A mobile fault detection algorithm in heterogeneous wireless sensor networks: a bio-inspired approach

Abstract

This paper puts forth a novel mobile fault detection algorithm for wireless sensor networks (WSNs) based on bacterial-inspired optimization. We introduce a bio-swarm intelligence approach to mobile fault detection in WSNs by using voltage values. At certain times, the sensor nodes in the clustered network send data packets containing health-fitness information to cluster heads (CHs) selected by the proposed CH selection algorithm. A mobile sink (MS) collects the health status via data from all the nodes as they reach the intersection point of the CHs. After this stage, the data packets are analyzed by the MS, and hardware or software faults are detected by assessing the fitness values of the nodes.

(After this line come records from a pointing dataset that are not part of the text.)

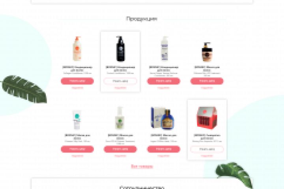The image size is (284, 189).
Task: Open details link below red gift box button
Action: 207,156
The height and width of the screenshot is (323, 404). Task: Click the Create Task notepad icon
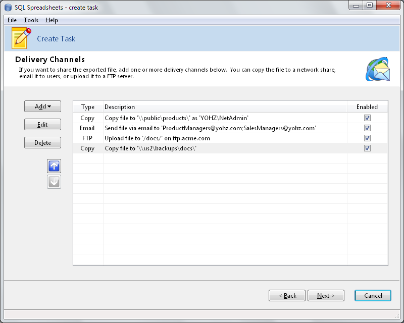pos(21,38)
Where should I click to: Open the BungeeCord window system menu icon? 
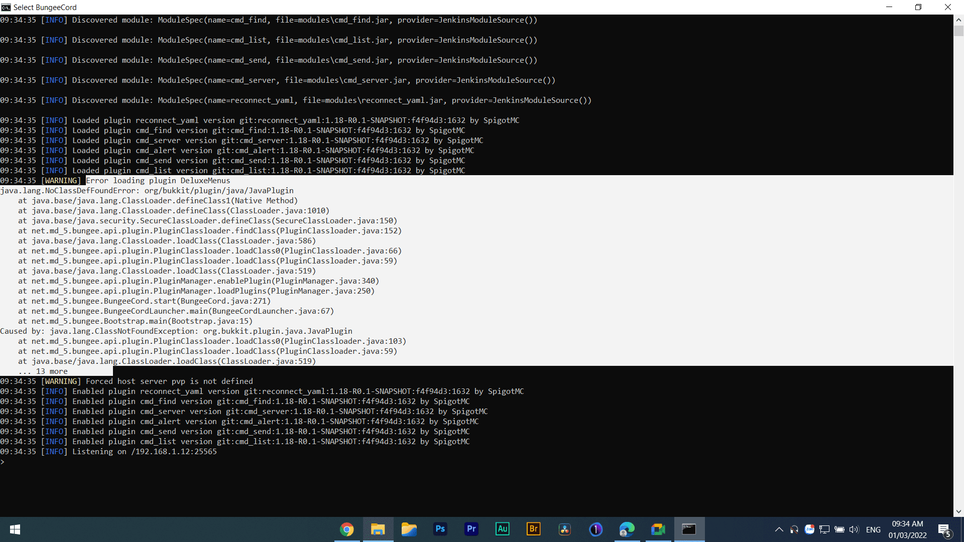[6, 7]
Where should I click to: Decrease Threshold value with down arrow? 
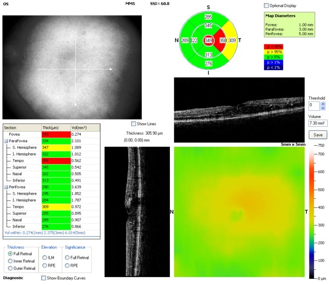tap(323, 108)
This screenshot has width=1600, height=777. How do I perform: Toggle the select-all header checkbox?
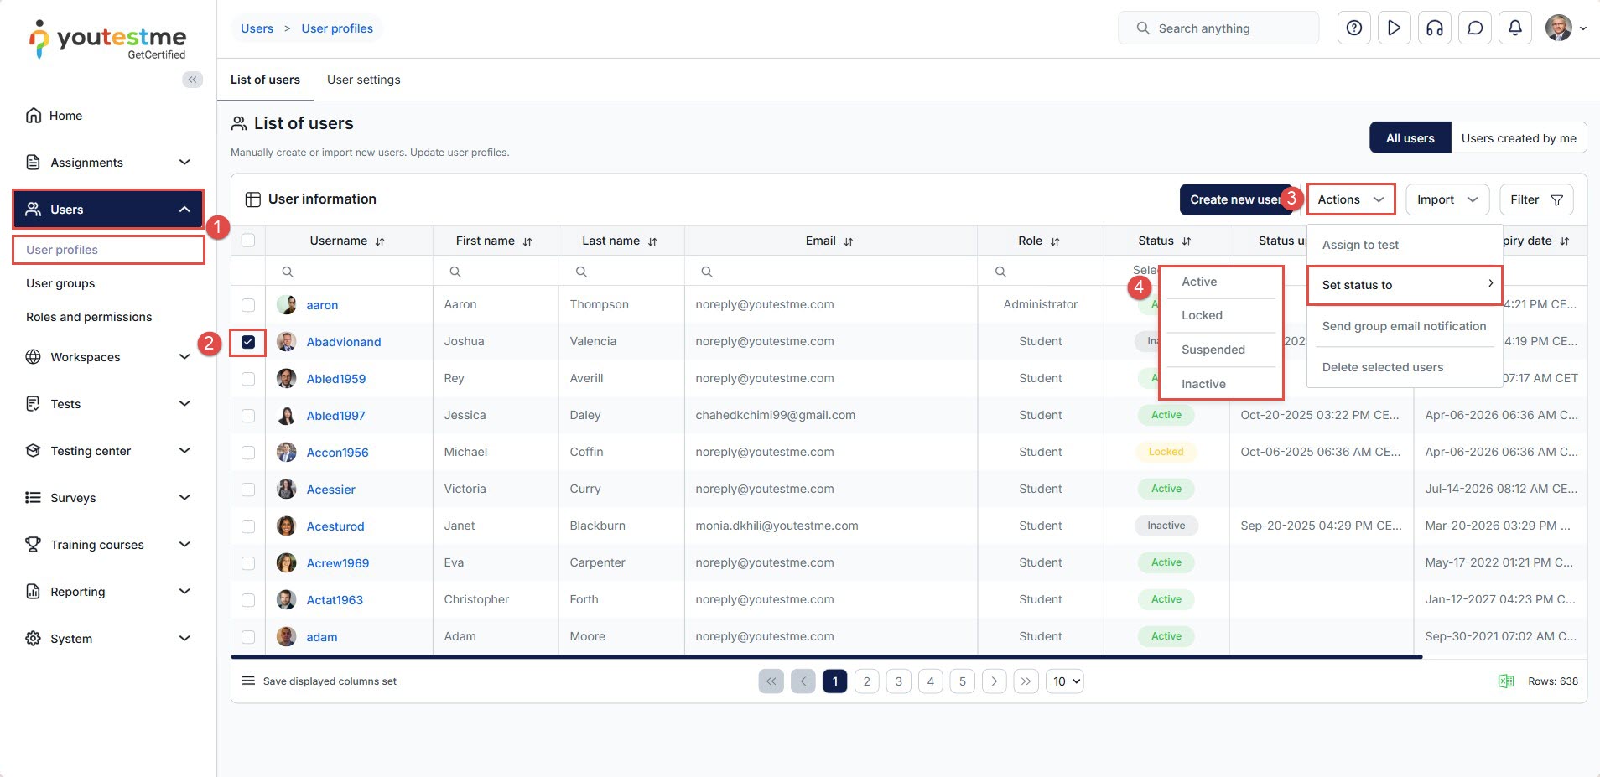coord(248,241)
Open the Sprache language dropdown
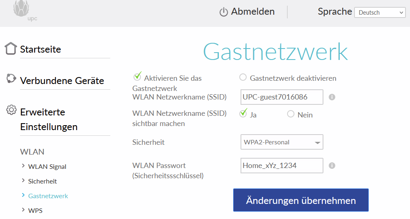410x219 pixels. click(x=379, y=13)
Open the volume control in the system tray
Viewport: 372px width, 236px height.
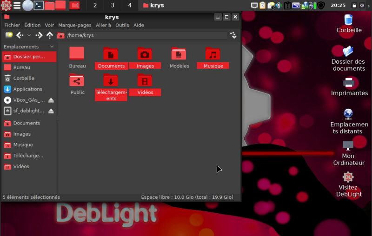coord(278,6)
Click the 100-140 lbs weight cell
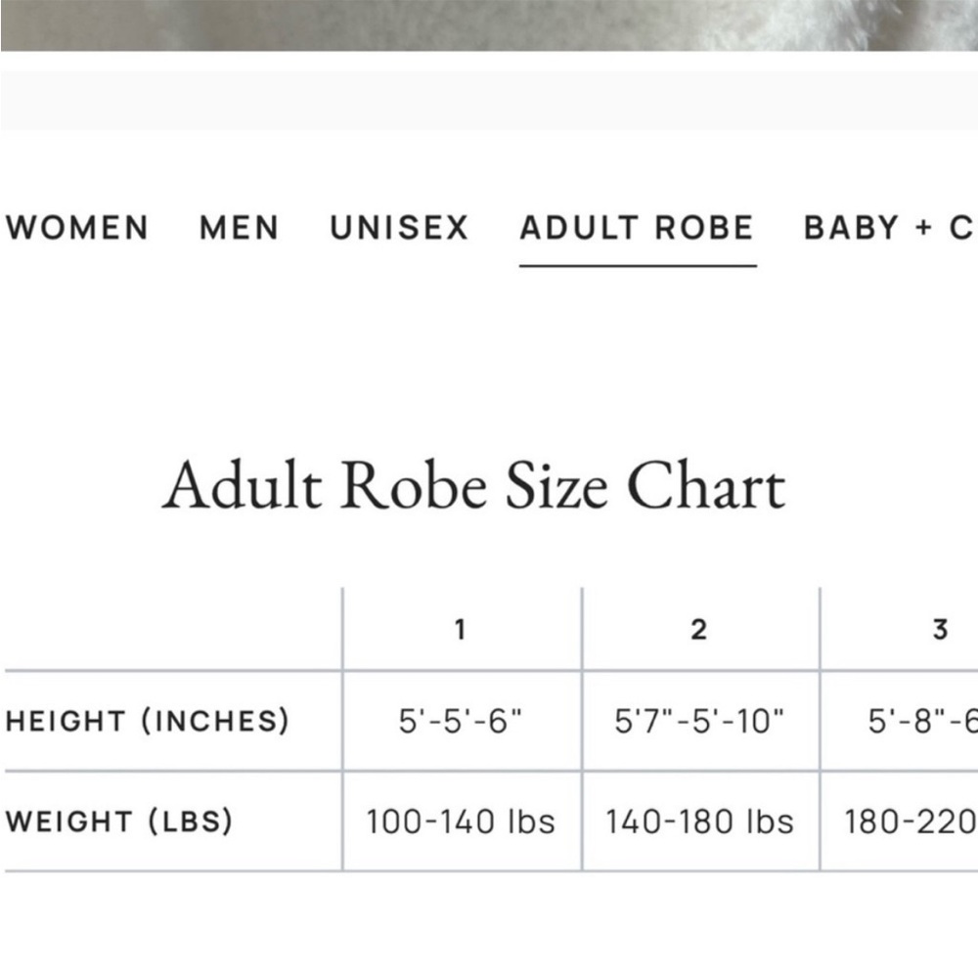Image resolution: width=978 pixels, height=978 pixels. tap(461, 822)
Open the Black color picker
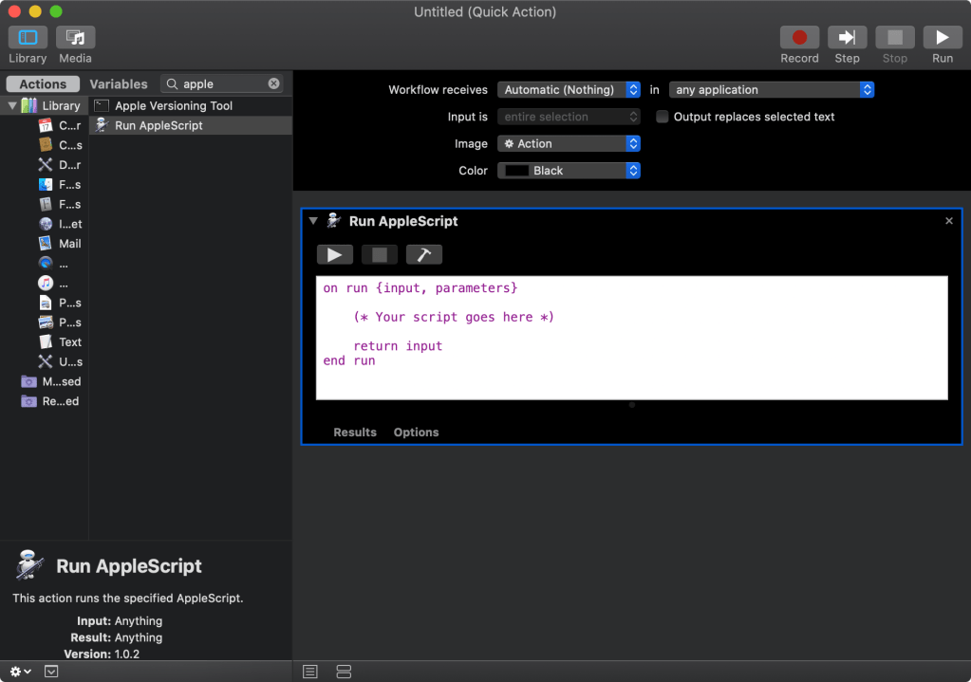 point(569,171)
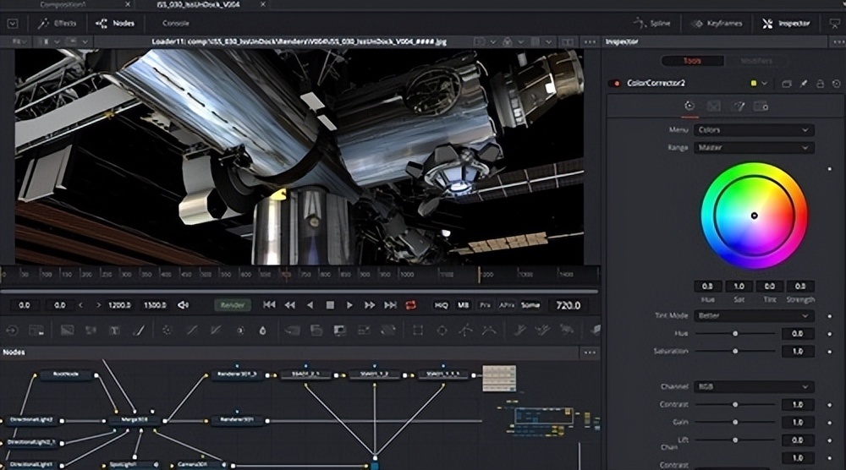Click the Play forward button
This screenshot has width=846, height=470.
tap(349, 305)
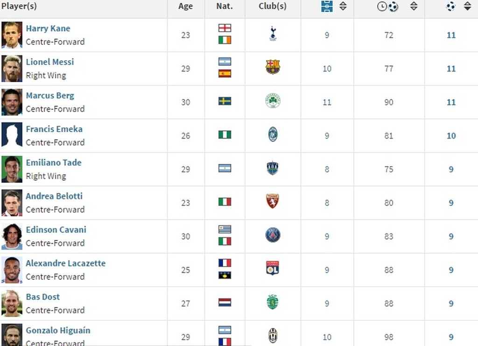Click the Panathinaikos club crest in Berg's row

273,101
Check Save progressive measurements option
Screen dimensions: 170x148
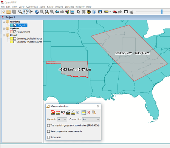coord(48,131)
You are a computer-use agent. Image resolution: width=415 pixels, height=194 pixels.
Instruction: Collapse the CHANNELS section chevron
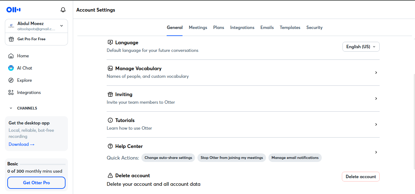click(11, 108)
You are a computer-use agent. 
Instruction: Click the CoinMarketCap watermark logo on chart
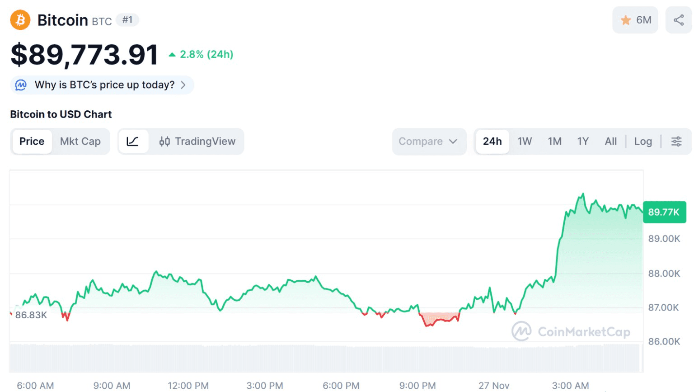522,331
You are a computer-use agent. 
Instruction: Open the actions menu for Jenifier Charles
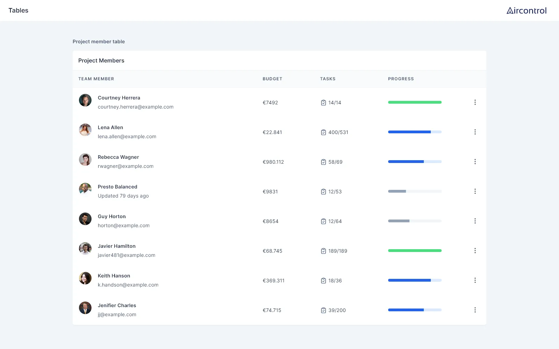(x=475, y=310)
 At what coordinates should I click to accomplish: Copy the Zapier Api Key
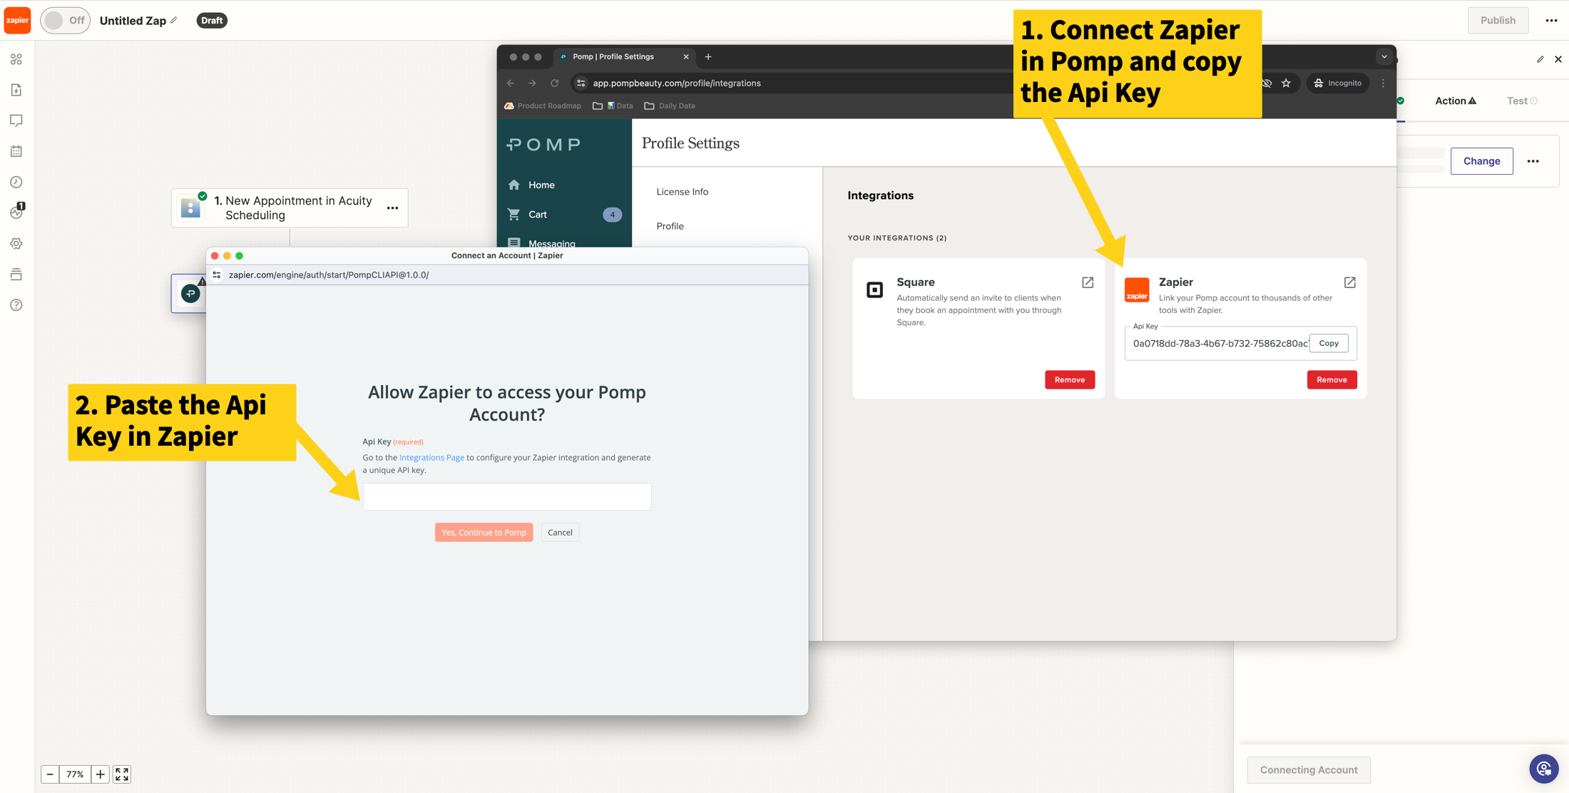tap(1329, 343)
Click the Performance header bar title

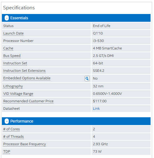click(22, 121)
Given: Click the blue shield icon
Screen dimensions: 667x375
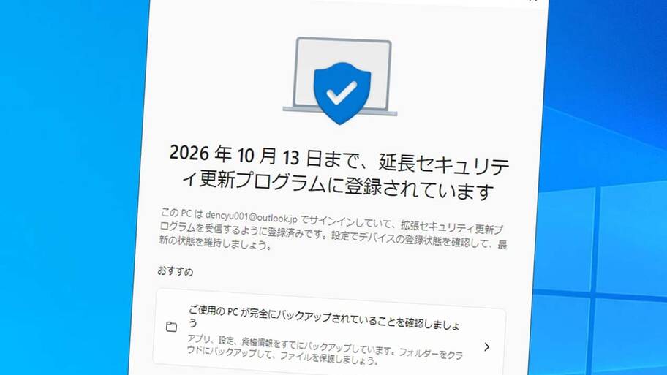Looking at the screenshot, I should pyautogui.click(x=342, y=94).
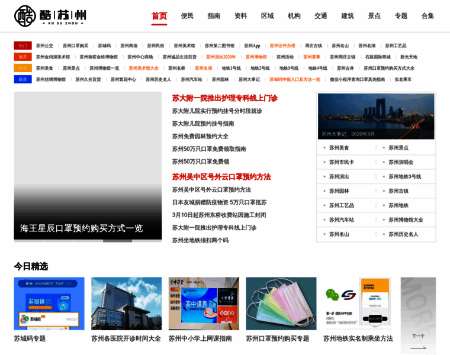
Task: Open the 首页 navigation tab
Action: 159,16
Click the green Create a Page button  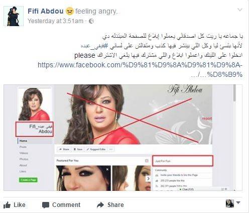[28, 180]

The faulty nodes are eventually discarded from the network, and recovery of the rest of the nodes in the network is satisfied. Inspired by the interaction of bacteria for feed collection, their response to chemicals, and their interaction and communication with one another, we bring an innovative approach to finding node failures or software faults in WSNs, and these failures are removed from the network to help its operation and to take measures to maintain the electrical structures. In fact, we adapt our algorithm to low energy harvesting electrical components as an example. We compare our novel algorithm with existing studies through extensive simulations in NS 2 environment based on fault detection accuracy, false alarm rate, and false positive rate criteria versus fault probability, number of nodes, and sink speed. Considering detection accuracy, the simulation results validate that our algorithm shows better performance as compared with others.